Diane Stark is the Associate Director of the Center on National Education Policy. From 1988 
to 1994, Ms. Stark was a legislative associate for the U.S. House of Representatives Committee 
on Education and Labor, where she assisted in the reauthorization of the major federal education 
programs. Prior to her work in the Congress, she was employed in the government relations 
offices of the National PTA and the Council of Chief State School Officers. 

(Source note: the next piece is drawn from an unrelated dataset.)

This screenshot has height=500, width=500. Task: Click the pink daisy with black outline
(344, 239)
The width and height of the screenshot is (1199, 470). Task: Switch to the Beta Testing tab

Cathleen Stasz is a Senior Behavioral Scientist at RAND and Site Director for the National 
Center for Research in Vocational Education (NCRVE). Her research areas include the 
implementation of advanced computer-based technologies in education, the workplace and the 
military, systemic school reform, and teaching and learning generic skills for the workplace. 
Currently, her projects include a study of the determinants of employer participation in 
school-to-work programs and an examination of the quality of student experiences in work-based 
learning environments. 



Amy Rukea Stempel, Assistant Director for Standards Analysis at the Council for Basic 
Education (CBE), has been affiliated with the Council since 1989. In 1992, she left the CBE to 
teach the International Baccalaureate (English literature) at the Kodaikanal International School, 
Kodaikanal, India, and then returned to the CBE in the fall of 1994. Ms. Stempel has published 
numerous articles that inform the academic standards-setting process and the relationship of 
various education reforms to academic learning in CBE’s flagship publication Basic Education 
and in Teacher Magazine. In addition, she designed the popular CBE chart “Standards: A Vision 
for Learning” (spring 1991), which synthesized all the current standards projects and was 
reprinted in 1994. A candidate for a master’s degree in the Humanities at Georgetown University, 
Ms. Stempel is primarily engaged in writing about education reform and managing standards 
projects at CBE. She has a bachelor’s degree in English from Carnegie Mellon University. 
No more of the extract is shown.